Future president and opposition leader Francisco Madero maintained a base in El Paso. Supporters of dictator Porfirio Diaz found refuge in the stately homes of now-trendy Sunset Heights. The feet of Pancho Villa touched the ground of El Chuco, as El Paso is sometimes colloquially called.
“A lot of the activities were planned, organized and orchestrated here in El Paso,” said Keith Erekson, director of the Center for History Teaching and Learning (CHTL) at the University of Texas at El Paso. As Mexico marks the 100th anniversary of her revolution, it’s fitting then that Erekson and his colleagues are sponsoring a teachers’ institute later this month in El Paso aimed at studying, exploring and reliving the Mexican Revolution.
Scheduled for June 24-26, the three-day event will include lectures, interactive exercises and even a walking tour of historical sites led by local author and historian David Romo.

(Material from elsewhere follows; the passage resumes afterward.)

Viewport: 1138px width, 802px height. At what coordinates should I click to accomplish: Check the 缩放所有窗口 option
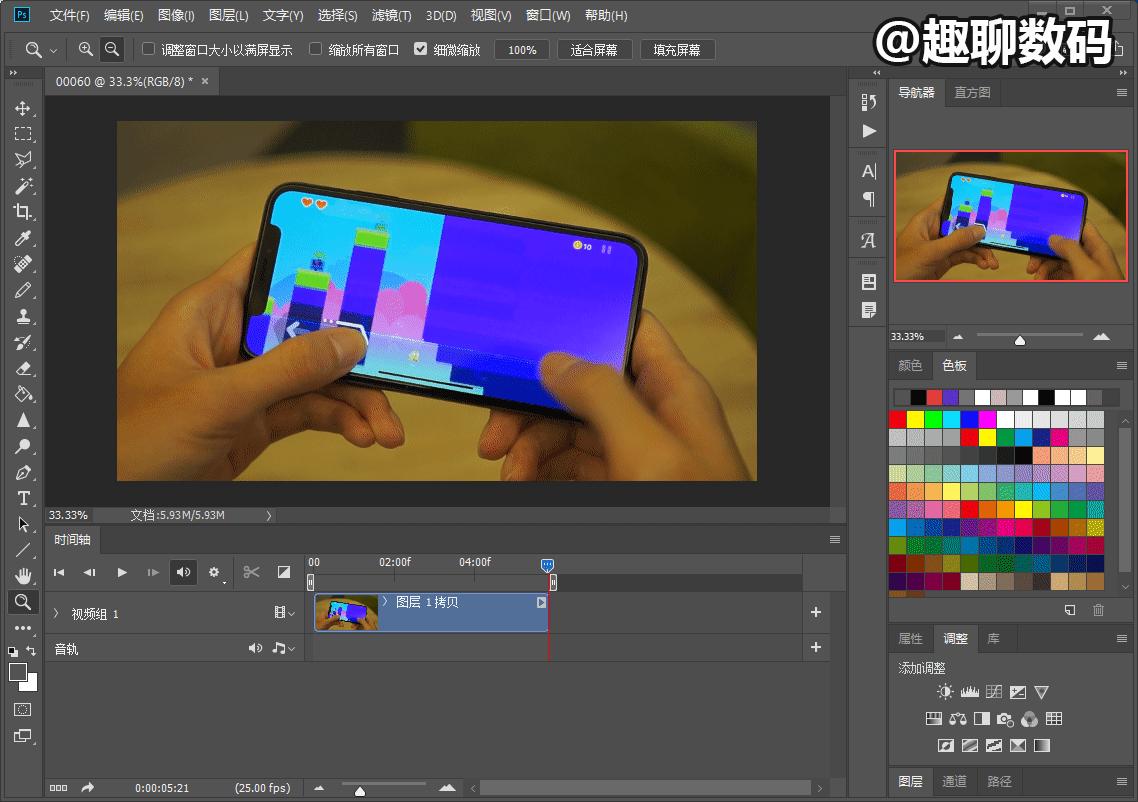click(316, 49)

According to Erekson, lectures on different dimensions of the Revolution, including how it affected ordinary Mexicans on a daily basis, will be given by UTEP history professors Yolanda Leyva and Sam Brunk. Mark Anderson, professor of history at the University of Regina in Canada, will also be on hand to talk about Pancho Villa and the media, Erekson told Frontera NorteSur.
A cross-curricular, multi-disciplinary approach will characterize the teachers’ institute, Erekson said. “We’re inviting all K-12 educators,” he added. All sessions and materials for teachers are free of charge. The program is underwritten by Texas Humanities, UTEP’s Teachers for a New Era and the Sid W. Richardson Foundation.
In addition to helping commemorate the 1910 Centennial, the El Paso teachers’ institute comes at another important juncture: Texas’ state board of education recently approved a new public school curriculum after rancorous debate.
Reviewing a draft version of the curriculum circulated for public comment last April, Erekson said he noticed a “huge oversight” in the lack of attention paid to Mexico and Mexican-Americans, a country and a people instrumental in the history and development of the Lone Star State.
An important contribution of the teacher’s institute, Erekson contended, will be to give educators essential tools to create a more grounded and richer learning experience.
“One of the presentations is going to be on putting the Revolution back in the texts.” Erekson said. “We want to integrate Mexico into the curriculum, not add it.”
The UTEP history teacher said El Paso was a sanctuary for people fleeing the 1910 Revolution, even hosting mass influxes of refugees like the 4,000 Mormons who arrived in 1912 and another group of 10,000 people which was housed at Ft. Bliss.
Asked about parallels between the migrations of 100 years ago and today’s exodus from neighboring Ciudad Juarez, in which tens of thousands of people have fled criminal violence for the safety of El Paso, Erekson agreed that while the specific causes of the dislocations might be different, the terror and trauma suffered by people are similar.
The June 24-26 teachers’ institute is part of a series of activities commemorating the Mexican Revolution planned for El Paso during 2010 and 2011.
The CHTL sessions will be held at the El Paso Museum of History and the El Paso Public Library’s main branch.